Correspondance européenne | 341, États Unis

Imprimer cette page

États-Unis : suppression d’images religieuses dans une école catholique

Aux États-Unis, une école catholique a décidé d’enlever presque toutes les statues religieuses, ainsi que les icônes et images de dimensions moyennes, dans le but d’être plus « inclusive ». L’école concernée est l’Institut Saint Dominique de Saint-Anselme, en Californie.
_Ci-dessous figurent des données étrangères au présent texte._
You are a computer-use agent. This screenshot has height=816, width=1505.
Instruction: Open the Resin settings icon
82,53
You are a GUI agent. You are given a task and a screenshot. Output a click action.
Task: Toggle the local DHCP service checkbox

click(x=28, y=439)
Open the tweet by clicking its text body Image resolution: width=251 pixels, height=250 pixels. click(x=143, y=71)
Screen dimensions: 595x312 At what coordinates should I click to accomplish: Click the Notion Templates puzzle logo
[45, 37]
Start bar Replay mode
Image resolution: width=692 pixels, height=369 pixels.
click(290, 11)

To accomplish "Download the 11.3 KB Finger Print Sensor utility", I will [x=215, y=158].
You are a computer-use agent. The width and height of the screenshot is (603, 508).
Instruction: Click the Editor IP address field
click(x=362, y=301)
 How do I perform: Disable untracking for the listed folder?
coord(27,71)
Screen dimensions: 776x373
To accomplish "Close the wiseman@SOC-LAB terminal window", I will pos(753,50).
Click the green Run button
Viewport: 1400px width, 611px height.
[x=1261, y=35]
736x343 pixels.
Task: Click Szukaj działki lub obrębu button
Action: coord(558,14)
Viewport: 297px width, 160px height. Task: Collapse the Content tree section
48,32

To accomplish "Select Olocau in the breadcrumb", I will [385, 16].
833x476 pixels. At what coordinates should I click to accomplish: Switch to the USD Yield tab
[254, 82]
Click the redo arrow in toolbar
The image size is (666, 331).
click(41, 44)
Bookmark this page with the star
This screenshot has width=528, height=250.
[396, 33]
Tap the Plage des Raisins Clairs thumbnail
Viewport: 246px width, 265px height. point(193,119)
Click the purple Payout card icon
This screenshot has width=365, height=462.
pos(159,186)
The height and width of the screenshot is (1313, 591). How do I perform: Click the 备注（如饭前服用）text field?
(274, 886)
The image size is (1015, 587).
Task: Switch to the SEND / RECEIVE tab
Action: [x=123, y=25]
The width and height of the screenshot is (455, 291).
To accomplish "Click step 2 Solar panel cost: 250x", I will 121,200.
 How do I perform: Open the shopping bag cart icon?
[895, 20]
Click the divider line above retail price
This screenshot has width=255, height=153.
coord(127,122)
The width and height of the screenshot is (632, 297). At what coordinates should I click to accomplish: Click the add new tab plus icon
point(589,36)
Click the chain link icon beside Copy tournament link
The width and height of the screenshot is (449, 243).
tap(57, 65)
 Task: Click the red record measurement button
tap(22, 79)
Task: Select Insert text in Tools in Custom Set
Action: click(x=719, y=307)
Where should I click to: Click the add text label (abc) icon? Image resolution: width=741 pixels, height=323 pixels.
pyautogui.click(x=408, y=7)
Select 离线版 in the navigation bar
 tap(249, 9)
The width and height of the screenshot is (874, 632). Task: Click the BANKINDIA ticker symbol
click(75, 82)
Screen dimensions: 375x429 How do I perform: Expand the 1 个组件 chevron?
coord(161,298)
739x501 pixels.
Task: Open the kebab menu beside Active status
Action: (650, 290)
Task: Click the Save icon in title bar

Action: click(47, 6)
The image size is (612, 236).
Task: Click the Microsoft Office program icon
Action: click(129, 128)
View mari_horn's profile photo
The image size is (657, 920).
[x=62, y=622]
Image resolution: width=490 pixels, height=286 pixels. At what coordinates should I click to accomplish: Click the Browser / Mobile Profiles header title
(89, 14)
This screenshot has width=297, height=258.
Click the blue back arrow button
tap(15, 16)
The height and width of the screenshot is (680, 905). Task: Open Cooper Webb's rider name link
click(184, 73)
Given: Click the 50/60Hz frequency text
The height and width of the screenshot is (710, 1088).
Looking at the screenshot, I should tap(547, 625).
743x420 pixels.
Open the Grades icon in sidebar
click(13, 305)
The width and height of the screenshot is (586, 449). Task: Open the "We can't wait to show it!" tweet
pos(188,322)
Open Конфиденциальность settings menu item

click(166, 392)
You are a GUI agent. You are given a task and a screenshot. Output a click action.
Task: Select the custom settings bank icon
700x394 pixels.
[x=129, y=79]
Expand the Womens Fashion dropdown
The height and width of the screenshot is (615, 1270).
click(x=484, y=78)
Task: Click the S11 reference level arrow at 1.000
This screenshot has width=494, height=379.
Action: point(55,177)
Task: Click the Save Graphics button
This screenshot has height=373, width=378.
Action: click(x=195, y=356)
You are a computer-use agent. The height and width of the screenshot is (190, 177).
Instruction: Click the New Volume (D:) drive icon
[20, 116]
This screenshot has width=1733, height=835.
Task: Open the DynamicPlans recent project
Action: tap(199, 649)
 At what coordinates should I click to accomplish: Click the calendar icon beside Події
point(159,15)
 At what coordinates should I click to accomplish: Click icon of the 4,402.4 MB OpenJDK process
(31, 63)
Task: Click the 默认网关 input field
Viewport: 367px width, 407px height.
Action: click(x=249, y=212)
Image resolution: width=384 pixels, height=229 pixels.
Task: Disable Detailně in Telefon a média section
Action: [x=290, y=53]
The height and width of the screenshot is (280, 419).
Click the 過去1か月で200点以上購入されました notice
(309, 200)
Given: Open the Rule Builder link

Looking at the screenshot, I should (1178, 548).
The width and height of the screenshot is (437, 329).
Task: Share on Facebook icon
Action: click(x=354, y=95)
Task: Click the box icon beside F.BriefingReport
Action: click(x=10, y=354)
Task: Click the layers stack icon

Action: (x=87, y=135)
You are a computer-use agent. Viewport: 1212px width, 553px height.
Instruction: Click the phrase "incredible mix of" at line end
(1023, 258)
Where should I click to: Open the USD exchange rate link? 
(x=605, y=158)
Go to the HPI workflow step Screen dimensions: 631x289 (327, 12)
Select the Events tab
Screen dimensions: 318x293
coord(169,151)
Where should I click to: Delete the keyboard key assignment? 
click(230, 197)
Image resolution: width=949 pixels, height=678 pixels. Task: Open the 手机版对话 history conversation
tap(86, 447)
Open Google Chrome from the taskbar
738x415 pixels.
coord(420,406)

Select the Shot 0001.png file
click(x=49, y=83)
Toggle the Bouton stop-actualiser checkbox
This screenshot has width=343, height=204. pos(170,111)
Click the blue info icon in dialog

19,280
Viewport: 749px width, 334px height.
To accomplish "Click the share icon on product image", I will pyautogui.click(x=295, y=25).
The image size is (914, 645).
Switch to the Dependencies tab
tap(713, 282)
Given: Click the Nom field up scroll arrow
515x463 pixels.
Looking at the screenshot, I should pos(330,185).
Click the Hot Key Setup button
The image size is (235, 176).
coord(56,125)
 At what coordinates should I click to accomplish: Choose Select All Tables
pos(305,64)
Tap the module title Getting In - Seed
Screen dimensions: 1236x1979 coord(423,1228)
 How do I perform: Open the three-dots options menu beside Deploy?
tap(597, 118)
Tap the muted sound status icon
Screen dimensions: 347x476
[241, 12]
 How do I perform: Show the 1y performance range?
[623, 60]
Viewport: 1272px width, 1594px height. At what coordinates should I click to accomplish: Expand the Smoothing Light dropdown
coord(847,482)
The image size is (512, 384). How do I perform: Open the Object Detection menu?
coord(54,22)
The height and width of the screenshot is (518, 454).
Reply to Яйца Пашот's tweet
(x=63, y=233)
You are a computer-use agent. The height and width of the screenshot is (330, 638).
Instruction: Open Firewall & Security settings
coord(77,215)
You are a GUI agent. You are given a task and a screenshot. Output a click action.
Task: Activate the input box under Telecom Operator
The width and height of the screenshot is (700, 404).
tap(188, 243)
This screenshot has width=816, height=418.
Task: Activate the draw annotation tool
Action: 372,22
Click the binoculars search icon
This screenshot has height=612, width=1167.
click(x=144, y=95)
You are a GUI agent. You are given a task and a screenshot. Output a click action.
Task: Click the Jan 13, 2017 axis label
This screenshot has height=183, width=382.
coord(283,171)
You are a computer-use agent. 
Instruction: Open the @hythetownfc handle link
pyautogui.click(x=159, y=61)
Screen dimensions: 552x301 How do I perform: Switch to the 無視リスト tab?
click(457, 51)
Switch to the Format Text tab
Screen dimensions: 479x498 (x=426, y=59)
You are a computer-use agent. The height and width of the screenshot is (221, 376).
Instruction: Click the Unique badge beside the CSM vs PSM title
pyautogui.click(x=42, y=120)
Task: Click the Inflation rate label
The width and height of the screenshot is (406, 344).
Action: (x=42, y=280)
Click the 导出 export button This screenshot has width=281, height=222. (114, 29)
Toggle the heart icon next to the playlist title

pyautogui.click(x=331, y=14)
Amy Skewes-Cox, présidente du Conseil d’Administration de l’École, a déclaré que le déplacement ou l’enlèvement des représentations religieuses était «complètement en adéquation» avec le nouveau Projet stratégique de l’École Saint Dominique, qui a été approuvé l’an dernier à l’unanimité par le Conseil d’Administration, ainsi que par les religieuses dominicaines de San Rafael. Sister Maureen McInerney, qui est la Prieure Générale des Sœurs Dominicaines de San Rafael, a expliqué que « Saint Dominique est une école catholique qui accueille aussi des personnes de toutes les religions. L’Ecole fait des efforts pour être ouverte à toutes les religions». L’École Saint Dominique a été fondée par les Sœurs Dominicaines en 1850 en tant qu’école indépendante, catholique. Mais, pour la Directrice de l’établissement, Cecily Stock, « nous voulons que les familles soient bien conscientes du fait que nous sommes une école indépendante » car les parents de potentiels nouveaux élèves qui ont visité le campus avaient exprimé leur préoccupation en voyant toutes les statues et images religieuses.

Au lieu de donner des cours de formation catholique aux élèves, l’École Saint Dominique dispense désormais des informations en philosophie et en découverte des religions du monde. Il s’agit, d’après Madame Stock, de « responsabiliser chaque élève et de leur donner toutes les informations qui leur permettent de découvrir leur propre but dans la vie, leur propre vérité ». Et, au directeur du Département Philosophie, Éthique et Religions du monde, Mirza Khan, de déclarer : « la philosophie de l’enseignement dominicain n’est pas d’enseigner qu’il n’y a qu’une seule vérité. Mais de favoriser les échanges, de convier intentionnellement des participants ayant des points de vue différents à un processus ouvert de recherche philosophique et spirituelle. Cela a de tout temps été une partie de la tradition dominicaine ».